Your task: Copy the lines of the items below from the line containing "Screen dimensions: 826x533" through the line containing "point(109,428)", both included, without any changes.

— START OF Supplied records —

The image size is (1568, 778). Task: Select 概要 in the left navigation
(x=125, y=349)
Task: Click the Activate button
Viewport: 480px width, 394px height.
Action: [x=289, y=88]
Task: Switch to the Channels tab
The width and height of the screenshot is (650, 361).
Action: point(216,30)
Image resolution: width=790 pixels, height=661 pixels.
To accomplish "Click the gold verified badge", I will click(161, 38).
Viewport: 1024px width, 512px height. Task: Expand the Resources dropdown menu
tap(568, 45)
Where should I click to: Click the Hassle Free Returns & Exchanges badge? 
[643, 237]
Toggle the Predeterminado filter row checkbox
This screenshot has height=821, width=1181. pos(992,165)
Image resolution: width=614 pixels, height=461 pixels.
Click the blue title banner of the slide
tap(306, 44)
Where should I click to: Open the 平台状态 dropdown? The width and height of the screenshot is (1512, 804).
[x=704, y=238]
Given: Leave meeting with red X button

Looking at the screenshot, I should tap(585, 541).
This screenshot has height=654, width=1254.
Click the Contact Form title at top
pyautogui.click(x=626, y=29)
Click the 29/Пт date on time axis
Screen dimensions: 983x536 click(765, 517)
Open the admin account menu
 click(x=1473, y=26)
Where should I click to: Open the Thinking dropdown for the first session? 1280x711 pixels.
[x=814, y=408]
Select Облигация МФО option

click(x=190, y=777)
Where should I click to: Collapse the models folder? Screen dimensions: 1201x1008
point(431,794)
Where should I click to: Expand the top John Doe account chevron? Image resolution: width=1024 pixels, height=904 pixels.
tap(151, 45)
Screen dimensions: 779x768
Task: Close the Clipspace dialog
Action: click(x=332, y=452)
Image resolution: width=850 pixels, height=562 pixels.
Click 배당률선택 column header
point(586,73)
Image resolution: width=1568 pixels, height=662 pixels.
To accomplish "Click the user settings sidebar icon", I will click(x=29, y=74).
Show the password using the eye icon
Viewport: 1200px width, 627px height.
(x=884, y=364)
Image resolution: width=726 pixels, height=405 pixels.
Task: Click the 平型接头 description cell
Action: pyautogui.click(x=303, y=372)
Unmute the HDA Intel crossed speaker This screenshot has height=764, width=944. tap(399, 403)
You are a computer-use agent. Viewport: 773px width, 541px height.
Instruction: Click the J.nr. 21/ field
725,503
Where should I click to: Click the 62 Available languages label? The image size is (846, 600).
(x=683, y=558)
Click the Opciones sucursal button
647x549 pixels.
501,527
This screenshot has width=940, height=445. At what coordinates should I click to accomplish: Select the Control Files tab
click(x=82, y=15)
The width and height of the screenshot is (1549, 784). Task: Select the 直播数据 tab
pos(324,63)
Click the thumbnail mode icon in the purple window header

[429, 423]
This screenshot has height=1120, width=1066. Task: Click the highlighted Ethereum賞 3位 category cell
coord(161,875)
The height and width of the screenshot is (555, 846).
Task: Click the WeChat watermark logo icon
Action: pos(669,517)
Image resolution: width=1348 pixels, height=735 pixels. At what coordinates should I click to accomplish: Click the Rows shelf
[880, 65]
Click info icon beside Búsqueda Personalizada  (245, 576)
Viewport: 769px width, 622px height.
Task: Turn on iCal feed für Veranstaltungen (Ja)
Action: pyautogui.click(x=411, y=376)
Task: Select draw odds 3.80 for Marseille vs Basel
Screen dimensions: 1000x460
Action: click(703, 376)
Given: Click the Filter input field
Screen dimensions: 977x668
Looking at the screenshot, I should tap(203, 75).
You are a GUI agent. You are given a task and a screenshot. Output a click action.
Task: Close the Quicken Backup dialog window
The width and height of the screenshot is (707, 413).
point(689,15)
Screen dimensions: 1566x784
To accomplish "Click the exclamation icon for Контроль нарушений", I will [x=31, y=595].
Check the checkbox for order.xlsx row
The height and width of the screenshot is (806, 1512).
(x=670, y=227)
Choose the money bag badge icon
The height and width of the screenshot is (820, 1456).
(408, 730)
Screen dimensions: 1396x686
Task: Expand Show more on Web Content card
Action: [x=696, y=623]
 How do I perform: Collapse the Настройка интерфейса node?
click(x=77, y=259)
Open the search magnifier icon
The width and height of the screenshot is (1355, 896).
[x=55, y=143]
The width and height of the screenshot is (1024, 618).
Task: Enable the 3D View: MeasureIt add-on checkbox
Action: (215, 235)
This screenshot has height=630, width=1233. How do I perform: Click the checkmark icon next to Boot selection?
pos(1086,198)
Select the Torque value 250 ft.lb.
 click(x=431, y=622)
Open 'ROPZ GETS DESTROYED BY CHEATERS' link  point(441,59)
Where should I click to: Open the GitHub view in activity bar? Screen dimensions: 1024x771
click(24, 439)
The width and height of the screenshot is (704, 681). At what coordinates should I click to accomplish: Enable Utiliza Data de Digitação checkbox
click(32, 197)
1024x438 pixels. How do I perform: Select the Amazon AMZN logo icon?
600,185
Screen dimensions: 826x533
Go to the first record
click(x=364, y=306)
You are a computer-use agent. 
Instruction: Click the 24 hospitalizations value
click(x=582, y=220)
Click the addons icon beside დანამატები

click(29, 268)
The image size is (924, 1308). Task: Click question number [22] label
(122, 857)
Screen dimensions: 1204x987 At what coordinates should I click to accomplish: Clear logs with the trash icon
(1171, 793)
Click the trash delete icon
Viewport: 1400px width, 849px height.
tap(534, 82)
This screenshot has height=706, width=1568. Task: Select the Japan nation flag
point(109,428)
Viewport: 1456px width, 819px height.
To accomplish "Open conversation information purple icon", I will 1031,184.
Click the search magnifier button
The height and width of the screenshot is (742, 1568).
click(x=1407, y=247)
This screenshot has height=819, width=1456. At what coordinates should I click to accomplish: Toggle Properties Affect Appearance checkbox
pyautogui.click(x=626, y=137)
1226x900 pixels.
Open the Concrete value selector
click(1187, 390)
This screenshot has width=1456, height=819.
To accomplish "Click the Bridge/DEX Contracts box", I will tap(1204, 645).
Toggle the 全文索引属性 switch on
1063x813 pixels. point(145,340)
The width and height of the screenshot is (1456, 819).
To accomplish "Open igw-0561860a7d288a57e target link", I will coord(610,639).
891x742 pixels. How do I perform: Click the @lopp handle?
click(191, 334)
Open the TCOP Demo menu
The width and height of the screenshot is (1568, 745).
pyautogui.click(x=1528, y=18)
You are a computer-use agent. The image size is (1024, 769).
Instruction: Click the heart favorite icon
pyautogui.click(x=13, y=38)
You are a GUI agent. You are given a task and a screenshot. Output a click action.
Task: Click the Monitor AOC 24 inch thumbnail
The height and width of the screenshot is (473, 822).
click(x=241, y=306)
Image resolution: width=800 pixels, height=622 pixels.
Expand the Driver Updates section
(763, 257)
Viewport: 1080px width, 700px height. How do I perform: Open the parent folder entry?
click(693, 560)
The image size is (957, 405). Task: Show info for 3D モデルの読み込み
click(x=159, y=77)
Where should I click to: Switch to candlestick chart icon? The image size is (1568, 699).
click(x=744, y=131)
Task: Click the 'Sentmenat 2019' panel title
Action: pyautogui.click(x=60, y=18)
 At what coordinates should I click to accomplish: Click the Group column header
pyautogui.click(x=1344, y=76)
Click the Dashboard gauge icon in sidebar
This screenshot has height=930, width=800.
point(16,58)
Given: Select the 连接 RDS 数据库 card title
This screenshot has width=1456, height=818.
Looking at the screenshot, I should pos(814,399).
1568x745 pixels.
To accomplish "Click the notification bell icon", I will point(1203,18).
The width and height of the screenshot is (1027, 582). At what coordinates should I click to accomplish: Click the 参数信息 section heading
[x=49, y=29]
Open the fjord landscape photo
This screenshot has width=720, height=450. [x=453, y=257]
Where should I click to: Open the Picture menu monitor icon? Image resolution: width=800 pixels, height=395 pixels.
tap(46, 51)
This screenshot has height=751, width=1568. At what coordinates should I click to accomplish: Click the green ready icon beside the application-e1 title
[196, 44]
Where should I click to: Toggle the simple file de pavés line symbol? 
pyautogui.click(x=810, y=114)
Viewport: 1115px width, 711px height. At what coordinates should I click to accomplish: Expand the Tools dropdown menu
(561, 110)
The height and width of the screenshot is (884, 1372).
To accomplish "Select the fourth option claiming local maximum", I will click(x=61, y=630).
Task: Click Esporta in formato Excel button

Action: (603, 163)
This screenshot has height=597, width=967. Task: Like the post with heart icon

— END OF Supplied records —

Written response:
Screen dimensions: 826x533
Go to the first record
click(x=364, y=306)
You are a computer-use agent. 
Instruction: Click the 24 hospitalizations value
click(x=582, y=220)
Click the addons icon beside დანამატები

click(29, 268)
The image size is (924, 1308). Task: Click question number [22] label
(122, 857)
Screen dimensions: 1204x987 At what coordinates should I click to accomplish: Clear logs with the trash icon
(1171, 793)
Click the trash delete icon
Viewport: 1400px width, 849px height.
tap(534, 82)
This screenshot has height=706, width=1568. Task: Select the Japan nation flag
point(109,428)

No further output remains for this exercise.